Data entries:
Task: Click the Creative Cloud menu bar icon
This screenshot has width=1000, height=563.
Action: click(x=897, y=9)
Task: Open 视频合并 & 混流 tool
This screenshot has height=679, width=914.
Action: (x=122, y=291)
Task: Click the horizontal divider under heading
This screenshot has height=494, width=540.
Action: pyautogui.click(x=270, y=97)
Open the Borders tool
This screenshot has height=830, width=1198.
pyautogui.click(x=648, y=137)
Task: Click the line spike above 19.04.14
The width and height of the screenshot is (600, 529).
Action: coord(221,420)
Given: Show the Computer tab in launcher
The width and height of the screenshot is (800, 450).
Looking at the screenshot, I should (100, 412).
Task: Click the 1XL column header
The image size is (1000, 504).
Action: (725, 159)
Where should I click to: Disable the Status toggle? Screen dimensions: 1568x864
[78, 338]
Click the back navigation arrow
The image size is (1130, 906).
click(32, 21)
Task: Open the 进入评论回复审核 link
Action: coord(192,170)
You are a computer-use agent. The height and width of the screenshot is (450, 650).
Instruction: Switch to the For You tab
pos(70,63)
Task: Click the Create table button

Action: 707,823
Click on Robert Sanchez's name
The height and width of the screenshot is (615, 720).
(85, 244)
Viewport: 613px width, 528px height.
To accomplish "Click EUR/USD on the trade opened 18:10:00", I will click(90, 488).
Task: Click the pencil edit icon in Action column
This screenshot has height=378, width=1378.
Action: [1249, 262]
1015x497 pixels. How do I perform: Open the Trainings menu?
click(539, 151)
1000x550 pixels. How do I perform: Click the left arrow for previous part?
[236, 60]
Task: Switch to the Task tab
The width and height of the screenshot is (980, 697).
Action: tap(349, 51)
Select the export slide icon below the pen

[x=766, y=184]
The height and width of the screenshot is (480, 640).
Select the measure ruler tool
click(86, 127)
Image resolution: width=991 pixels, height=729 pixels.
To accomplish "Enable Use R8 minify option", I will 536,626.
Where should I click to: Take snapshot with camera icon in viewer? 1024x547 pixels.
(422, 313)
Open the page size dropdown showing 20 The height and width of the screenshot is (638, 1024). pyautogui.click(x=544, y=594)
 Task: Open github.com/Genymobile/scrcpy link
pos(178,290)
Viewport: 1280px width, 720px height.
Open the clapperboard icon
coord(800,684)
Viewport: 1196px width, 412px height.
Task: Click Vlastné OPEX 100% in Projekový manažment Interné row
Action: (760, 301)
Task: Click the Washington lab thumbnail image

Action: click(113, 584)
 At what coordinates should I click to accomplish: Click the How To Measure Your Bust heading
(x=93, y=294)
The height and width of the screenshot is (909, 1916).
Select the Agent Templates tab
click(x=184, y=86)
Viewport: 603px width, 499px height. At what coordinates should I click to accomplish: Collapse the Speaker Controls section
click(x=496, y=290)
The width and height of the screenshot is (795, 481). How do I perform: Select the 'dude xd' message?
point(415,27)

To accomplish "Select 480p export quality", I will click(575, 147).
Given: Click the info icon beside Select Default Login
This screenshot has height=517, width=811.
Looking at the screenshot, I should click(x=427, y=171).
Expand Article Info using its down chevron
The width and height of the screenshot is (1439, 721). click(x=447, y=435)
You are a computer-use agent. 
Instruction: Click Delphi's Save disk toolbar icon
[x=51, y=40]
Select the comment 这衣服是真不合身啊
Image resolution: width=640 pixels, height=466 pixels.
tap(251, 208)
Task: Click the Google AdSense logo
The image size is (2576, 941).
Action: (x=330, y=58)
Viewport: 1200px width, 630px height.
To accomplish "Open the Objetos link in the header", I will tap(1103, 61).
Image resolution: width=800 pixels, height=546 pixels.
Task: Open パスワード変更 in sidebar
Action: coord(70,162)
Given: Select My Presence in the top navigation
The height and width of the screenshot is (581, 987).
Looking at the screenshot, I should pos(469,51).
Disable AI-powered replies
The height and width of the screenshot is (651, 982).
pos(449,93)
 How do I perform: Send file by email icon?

> _WHAT THIS TASK INVOLVES_: Nothing above should be left out; write out every record exactly.

> _RESPONSE_:
Task: Click the Creative Cloud menu bar icon
This screenshot has width=1000, height=563.
Action: click(x=897, y=9)
Task: Open 视频合并 & 混流 tool
This screenshot has height=679, width=914.
Action: (x=122, y=291)
Task: Click the horizontal divider under heading
This screenshot has height=494, width=540.
Action: pyautogui.click(x=270, y=97)
Open the Borders tool
This screenshot has height=830, width=1198.
pyautogui.click(x=648, y=137)
Task: Click the line spike above 19.04.14
The width and height of the screenshot is (600, 529).
Action: coord(221,420)
Given: Show the Computer tab in launcher
The width and height of the screenshot is (800, 450).
Looking at the screenshot, I should (100, 412).
Task: Click the 1XL column header
The image size is (1000, 504).
Action: (725, 159)
Where should I click to: Disable the Status toggle? Screen dimensions: 1568x864
[78, 338]
Click the back navigation arrow
The image size is (1130, 906).
click(32, 21)
Task: Open the 进入评论回复审核 link
Action: coord(192,170)
You are a computer-use agent. The height and width of the screenshot is (450, 650).
Instruction: Switch to the For You tab
pos(70,63)
Task: Click the Create table button

Action: 707,823
Click on Robert Sanchez's name
The height and width of the screenshot is (615, 720).
(85, 244)
Viewport: 613px width, 528px height.
To accomplish "Click EUR/USD on the trade opened 18:10:00", I will click(90, 488).
Task: Click the pencil edit icon in Action column
This screenshot has height=378, width=1378.
Action: [1249, 262]
1015x497 pixels. How do I perform: Open the Trainings menu?
click(539, 151)
1000x550 pixels. How do I perform: Click the left arrow for previous part?
[236, 60]
Task: Switch to the Task tab
The width and height of the screenshot is (980, 697).
Action: tap(349, 51)
Select the export slide icon below the pen

[x=766, y=184]
The height and width of the screenshot is (480, 640).
Select the measure ruler tool
click(86, 127)
Image resolution: width=991 pixels, height=729 pixels.
To accomplish "Enable Use R8 minify option", I will 536,626.
Where should I click to: Take snapshot with camera icon in viewer? 1024x547 pixels.
(422, 313)
Open the page size dropdown showing 20 The height and width of the screenshot is (638, 1024). pyautogui.click(x=544, y=594)
 Task: Open github.com/Genymobile/scrcpy link
pos(178,290)
Viewport: 1280px width, 720px height.
Open the clapperboard icon
coord(800,684)
Viewport: 1196px width, 412px height.
Task: Click Vlastné OPEX 100% in Projekový manažment Interné row
Action: (760, 301)
Task: Click the Washington lab thumbnail image

Action: click(113, 584)
 At what coordinates should I click to accomplish: Click the How To Measure Your Bust heading
(x=93, y=294)
The height and width of the screenshot is (909, 1916).
Select the Agent Templates tab
click(x=184, y=86)
Viewport: 603px width, 499px height. At what coordinates should I click to accomplish: Collapse the Speaker Controls section
click(x=496, y=290)
The width and height of the screenshot is (795, 481). How do I perform: Select the 'dude xd' message?
point(415,27)

To accomplish "Select 480p export quality", I will click(575, 147).
Given: Click the info icon beside Select Default Login
This screenshot has height=517, width=811.
Looking at the screenshot, I should click(x=427, y=171).
Expand Article Info using its down chevron
The width and height of the screenshot is (1439, 721). click(x=447, y=435)
You are a computer-use agent. 
Instruction: Click Delphi's Save disk toolbar icon
[x=51, y=40]
Select the comment 这衣服是真不合身啊
Image resolution: width=640 pixels, height=466 pixels.
tap(251, 208)
Task: Click the Google AdSense logo
The image size is (2576, 941).
Action: (x=330, y=58)
Viewport: 1200px width, 630px height.
To accomplish "Open the Objetos link in the header", I will tap(1103, 61).
Image resolution: width=800 pixels, height=546 pixels.
Task: Open パスワード変更 in sidebar
Action: coord(70,162)
Given: Select My Presence in the top navigation
The height and width of the screenshot is (581, 987).
Looking at the screenshot, I should pos(469,51).
Disable AI-powered replies
The height and width of the screenshot is (651, 982).
pos(449,93)
 How do I perform: Send file by email icon?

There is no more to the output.